The cohort of MSU students who worked on this project did a preliminary study on how governments purchase technology. They conducted an analysis to identify current government procurement "stores" or services and wrote a report detailing potential competitors to the proposed Marketplace. They also evaluated the G2G Marketplace site that was under development by Oakland County, and made recommendations for future enhancements based on market research. They created a prototype to demonstrate recommended new features and submitted an implementation strategy with their final report.

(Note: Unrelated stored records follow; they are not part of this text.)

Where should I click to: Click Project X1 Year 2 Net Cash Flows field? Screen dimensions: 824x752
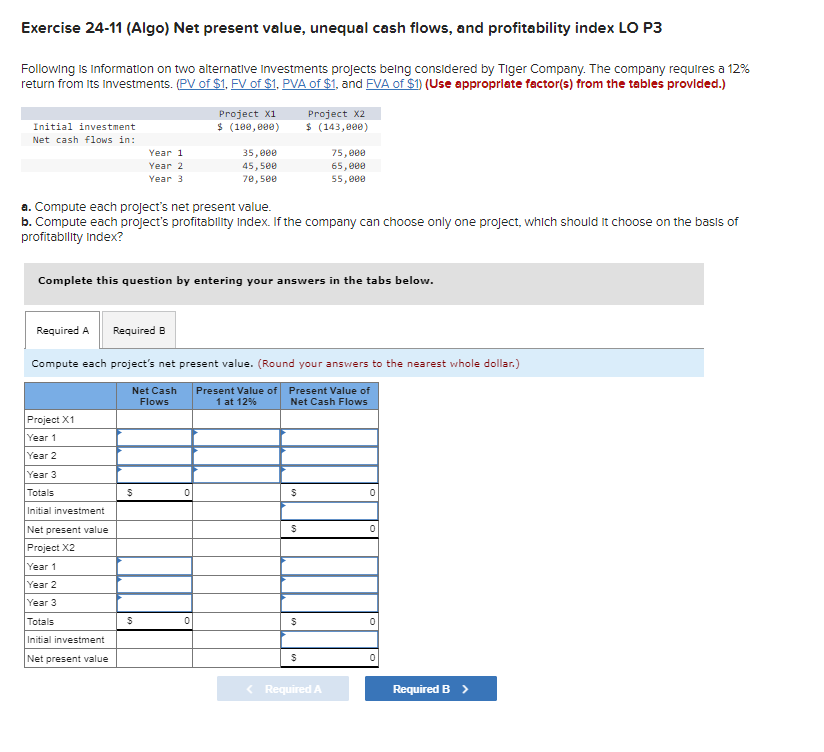pos(155,455)
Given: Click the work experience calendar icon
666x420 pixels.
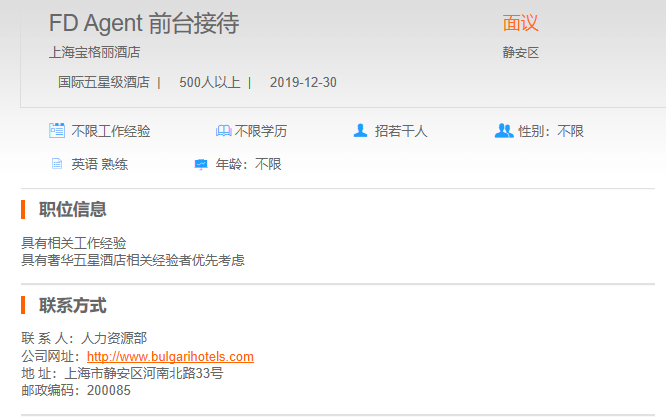Looking at the screenshot, I should pos(57,131).
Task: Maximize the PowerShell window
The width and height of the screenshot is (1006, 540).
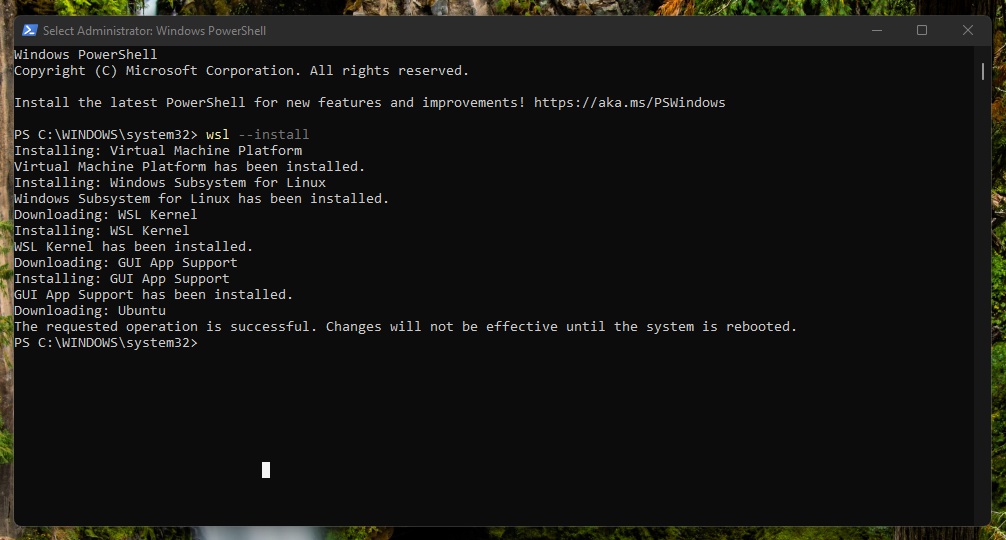Action: click(x=922, y=31)
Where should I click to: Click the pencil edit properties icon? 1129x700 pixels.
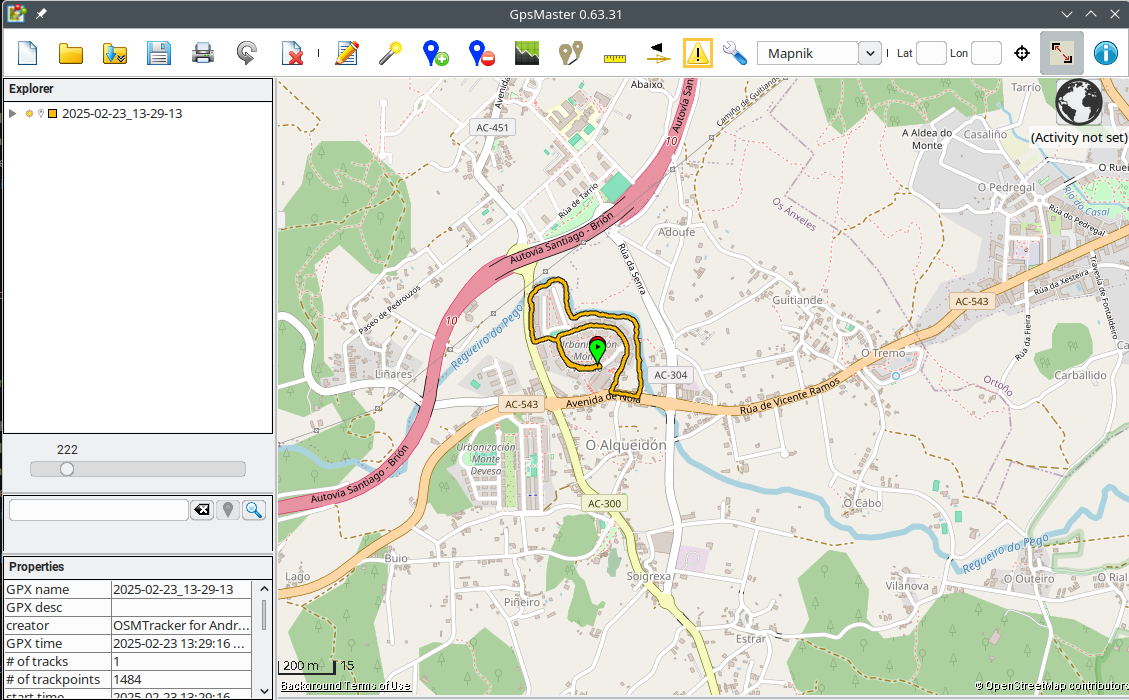[x=347, y=53]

The students were equally enthusiastic about their experience on the project. When Taylor wrote to the class in September of this year to let them know that G2G had not only launched but made the "Best of the Week" article for Government Technology magazine, Alex Dietrich (Media and Information, Spring 2014), responded, "It is truly awesome to see something we had a hand in creating come to fruition. This was a project I was extremely proud of and provided me with a wealth of knowledge." He also had positive things to say about working with the Oakland County staff: "You and your team helped tremendously in guiding us through the project and you ensured we succeeded."

Cody Hall (Marketing, Spring 2014), agreed. "It is really cool that our project came to life," he said. "I appreciate the update. The market research experience I gained during this project helped me land a market research analyst position soon after graduation. You could bring this up while recruiting kids for next year's project because it really helped me."

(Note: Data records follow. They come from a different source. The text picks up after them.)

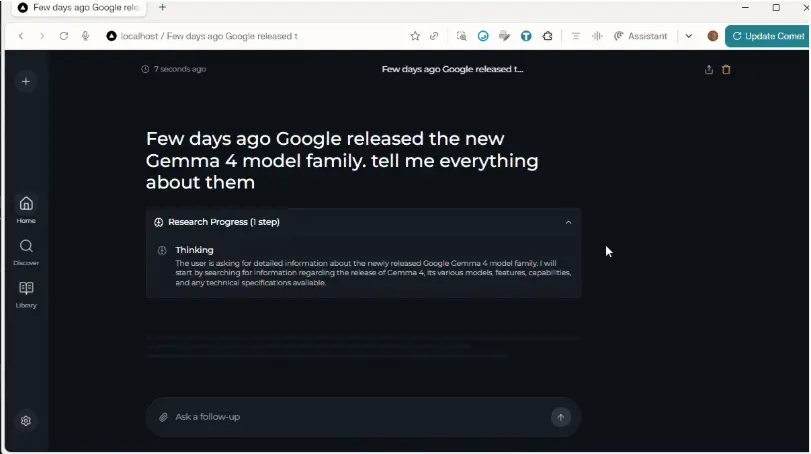811x454 pixels.
Task: Open a new browser tab
Action: [x=163, y=7]
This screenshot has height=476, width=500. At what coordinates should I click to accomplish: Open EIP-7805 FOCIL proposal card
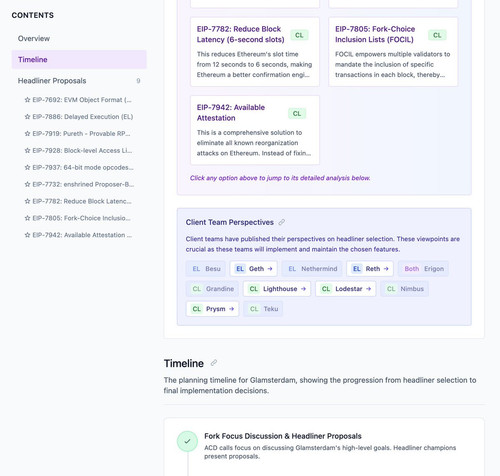[x=393, y=52]
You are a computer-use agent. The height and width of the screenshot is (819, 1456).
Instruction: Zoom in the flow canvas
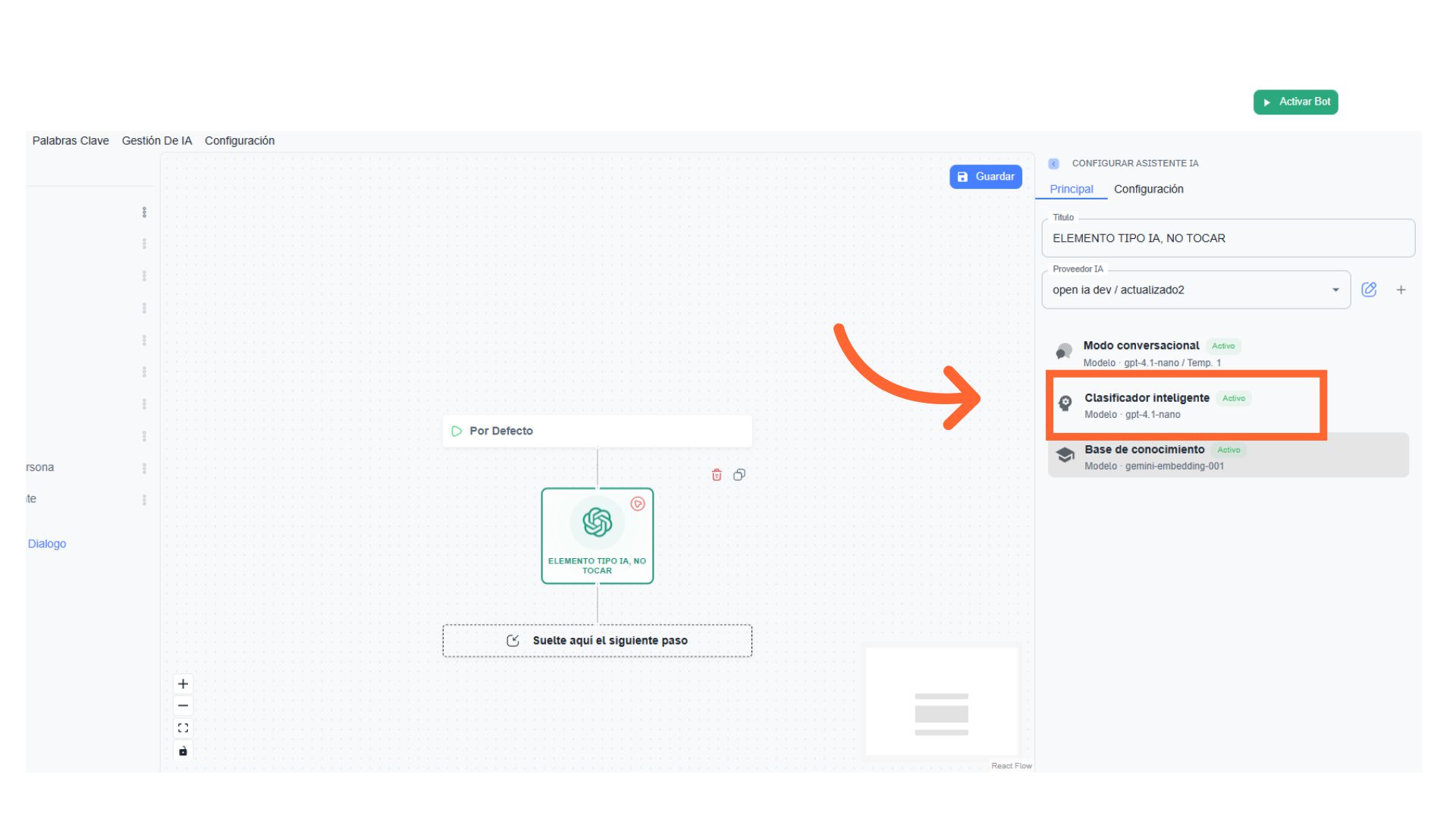click(x=183, y=684)
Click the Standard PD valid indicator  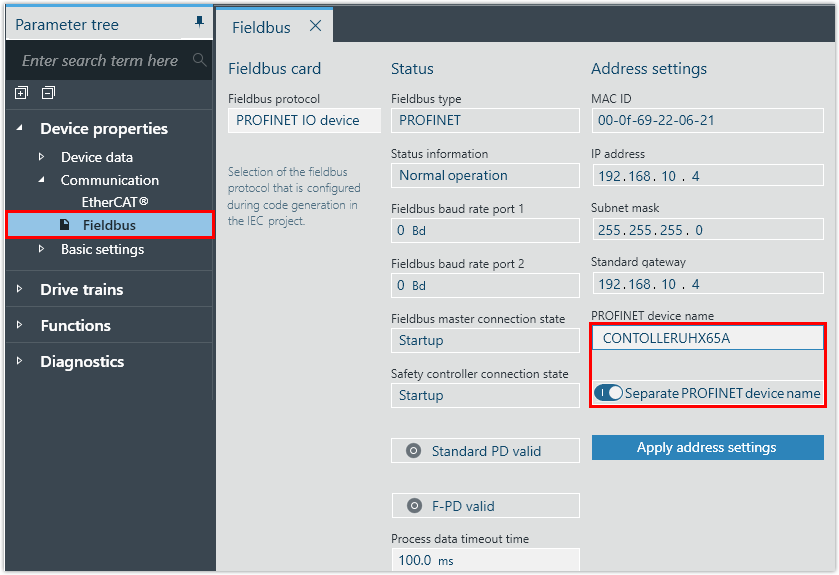coord(414,451)
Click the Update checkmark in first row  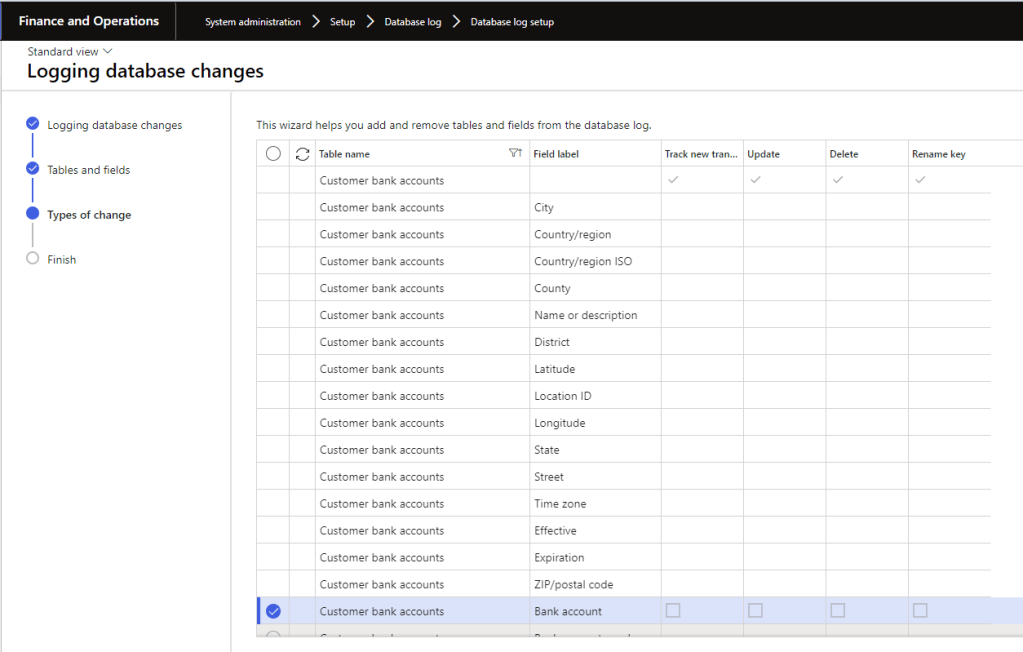coord(756,180)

Constantinos CoursarisDr. Coursaris said, "I am grateful to the dozens of organizations that have supported the professional development and personal growth of our undergraduate students over the past decade by affording them these experiential learning opportunities. Oakland County—or OakGov—is the longest standing supporter of this program, having participated in the Capstone annually ever since its inception 10 years ago. OakGov's CIO, Phil Bertolini—recipient of the Outstanding Alumni Award from the College of Communication Arts and Sciences—and Jim Taylor have been instrumental not only in making these new media projects available to our students but also in offering personal mentorship of the students in the process. OakGov is truly a great role model for prospective community partners."

Put some skin in the game. The partnership has to be strong. Choose partners that are committed to being successful and form a strong relationship."

Phil Bertolini

Bertolini summed up the interaction this way: "We are used to accomplishing things our way and the students give us a fresh perspective. What they learn from us is how to take it to market. Jim is their resource, the one with real-world experience. We promise if the result is reasonable, it will be implemented. The students are expected to meet deadlines, prepare presentations, and know that their decisions impact citizens. At the presentations we press them on their recommendations and how those fit our organization."

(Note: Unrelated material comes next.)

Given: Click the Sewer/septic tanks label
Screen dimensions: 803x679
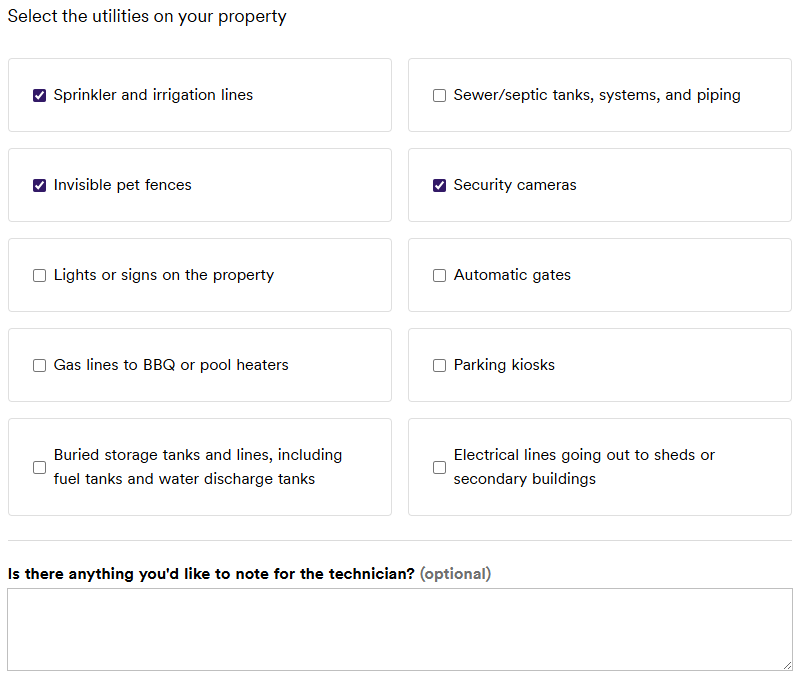Looking at the screenshot, I should pos(598,95).
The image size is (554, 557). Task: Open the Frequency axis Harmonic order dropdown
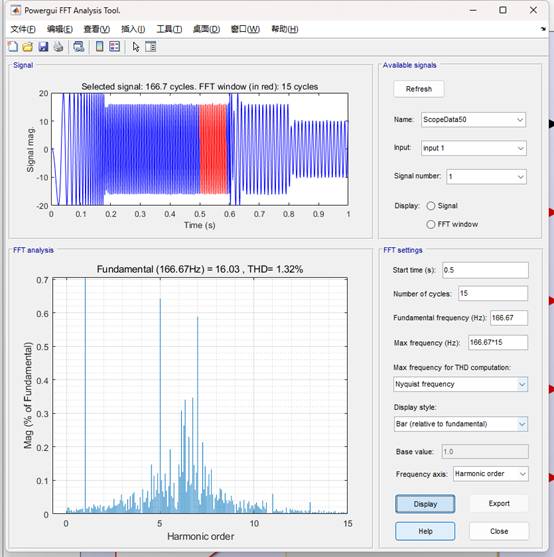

Funding comes from a fee that the county pays to the university, said Taylor. The county is also expected to provide the hardware, software, and other resources that the students need to complete their project. Students donate about 400 hours to these projects, for an estimated savings of more than $10,000 a year for the county.

When asked if he had any advice for MSU faculty who want to work with community partners, Bertolini said, "Yes. The same advice as for the businesses that want to partner with them: Put some skin in the game. The partnership has to be strong. Choose partners that are committed to being successful and form a strong relationship."

For faculty to understand governments, said Bertolini, "Come out and see what we do. Until you do, it's hard to understand the services governments provide. We provide the best services we can for 1.2 million people in the county. It's not just pushing paper. You need to see it. Don't hesitate to go out and visit." And, he added, "Remember that we get as much out of the program as the students do. Their outstanding ability to do research is a credit to the university. I don't regret a single dollar we have spent on this program."